This is how it works and the questions are at the end:

  1. Start with $n=1$, current prime $p_1=2$, previous accumulated value of the constant will be defined as $L_0=0$ (starting value). Calculate the value for the constant for $n=1$. It will be $$L_1=\frac{Ln(2+L_0)}{Ln(1+1)}$$

(Where $Ln$ is the natural logarithm).

  1. Calculate the value for the constant for $n=2$, $p_2=3$, $$L_2=\frac{Ln(3+L_1)}{Ln(2+1)}$$

So if we apply recursively the formula, for $n$:

$$L_n=\frac{Ln(p_n+L_{n-1})}{Ln(n+1)}$$

For instance, the following PARI_GP code calculates $L_{500}$

\p2000;
testlimit=500;current_pr=2;L=0;for(n=1,testlimit,L=log(current_pr+L)/log(n+1);current_pr=nextprime(current_pr+1););print("n is ",testlimit," and L is ",L);

$$L_{500} = 1.3159864456...$$

Reviewing the results of the tests, it seems that $\lim_{n \to \infty} L_n$ oscillates (due to the gaps between primes applied in the formula) but in the long term it is stable and tends to decrease and goes down to a value closer to $1$ and lower than $2$.

For example:

\p3;
testlimit=500000;current_pr=2;L=0;for(n=2,testlimit,L=log(current_pr+L)/log(n);current_pr=nextprime(current_pr+1););print("n is ",testlimit," and L is ",L);

$L_{5000}$ is around $1.23...$ and the above code shows that $L_{500000}$ is around $1.21$. Other similar tests show that it tends to go down to some specific limit near the lower bound of $[1,2]$.

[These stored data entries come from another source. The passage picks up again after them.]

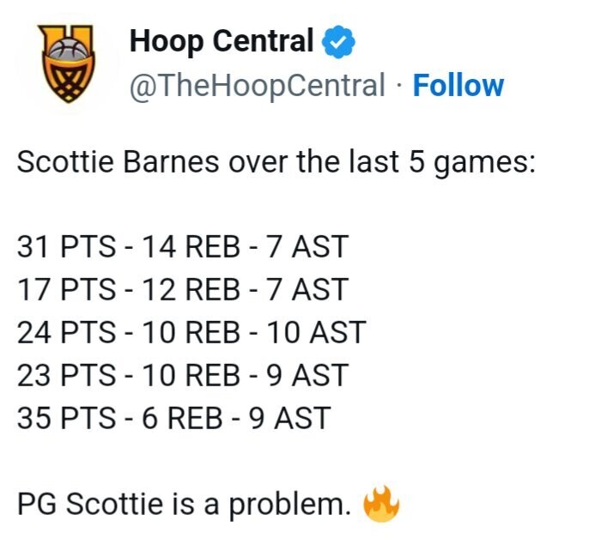Image resolution: width=589 pixels, height=539 pixels.
Task: Click the Hoop Central basketball logo avatar
Action: 68,63
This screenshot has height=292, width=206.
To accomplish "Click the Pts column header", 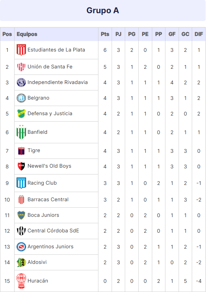I will pos(105,34).
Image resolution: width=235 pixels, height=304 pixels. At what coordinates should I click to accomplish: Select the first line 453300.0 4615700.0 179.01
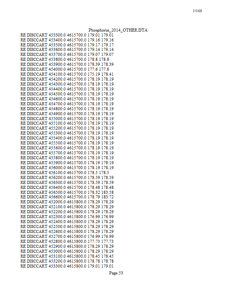coord(67,35)
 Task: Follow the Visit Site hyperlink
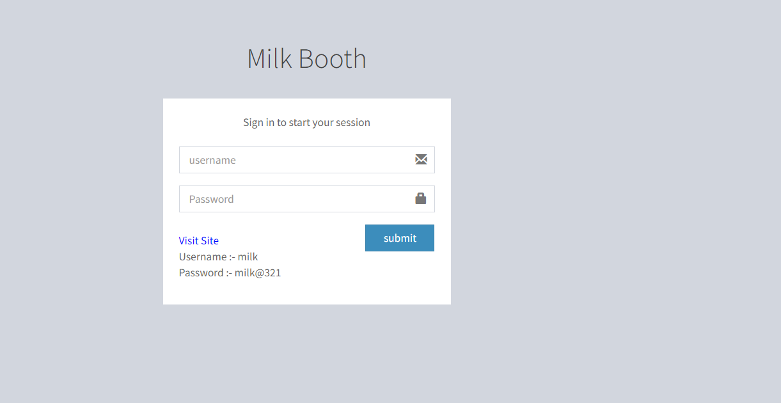point(198,240)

As the proccess of recovering the primes is recursive, the way of using the constant is as follows:

For instance, assuming that we have $L_{500}$, we need to start obtaining the last prime back:

$$f(500)=p_{500}=\lfloor (500+1)^{L_{500}} \rfloor - 1 = 3571$$

Then recover $L_{499}$ and recover $f(499)=p_{499}$

$$L_{499}=((500+1)^{L_{500}})-p_{500}=1.31586811...$$

$$f(499)=p_{499}=\lfloor (499+1)^{L_{499}} \rfloor - 1 = 3559$$

$$...$$

So in general the recursive process to recover $L_{n}$ and $f(n)=p_n$ from $L_{n+1}$ and $f(n+1)=p_{n+1}$ is:

$$L_{n}=((n+2)^{L_{n+1}})-p_{n+1}$$

$$f(n)=p_{n}=\lfloor (n+1)^{L_{n}} \rfloor - 1$$

The following code, having $L_{500}$ calculates backwards the complete set of primes $\{p_{500}..p_{1}\}$

curr_L=L;for(n=1,testlimit,curr_n=testlimit-n+2;curr_p=(floor(curr_n^curr_L))-1;print("n is ",testlimit-n+1," ; Current prime is ",curr_p," and is_prime check = ",isprime(curr_p));curr_L=(curr_n^curr_L)-curr_p;);

There is a little correction required for the calculation of $p_1$. Depending on the $L_n$ calculated, sometimes the recovered value $\lfloor (2)^{L_{1}} \rfloor = 2$ instead of $3$. And for that reason, when the value is $2$, $f(1)=p_{1}=\lfloor (2)^{L_{1}} \rfloor - 1 = 2-1 = 1$ instead of the expected $p_1=2$. To handle this special case, we can express the prime-generating function as:

$$f(n)=p_{n}=\lfloor (n+1)^{L_{n}} \rfloor - 1 + \delta_{f(n),2}$$

Where $\delta_{f(n),2}$ is the Kronecker delta function (kindly provided by @MitchellSpector in this question). Basically it is a little trick that will assure that always $f(1)=2$ independently of the value of $\lfloor (n+1)^{L_{n}} \rfloor$ ($2$ or $3$). It would be possible a definitions-by-case of $f(n)$ as well instead of using one single expression.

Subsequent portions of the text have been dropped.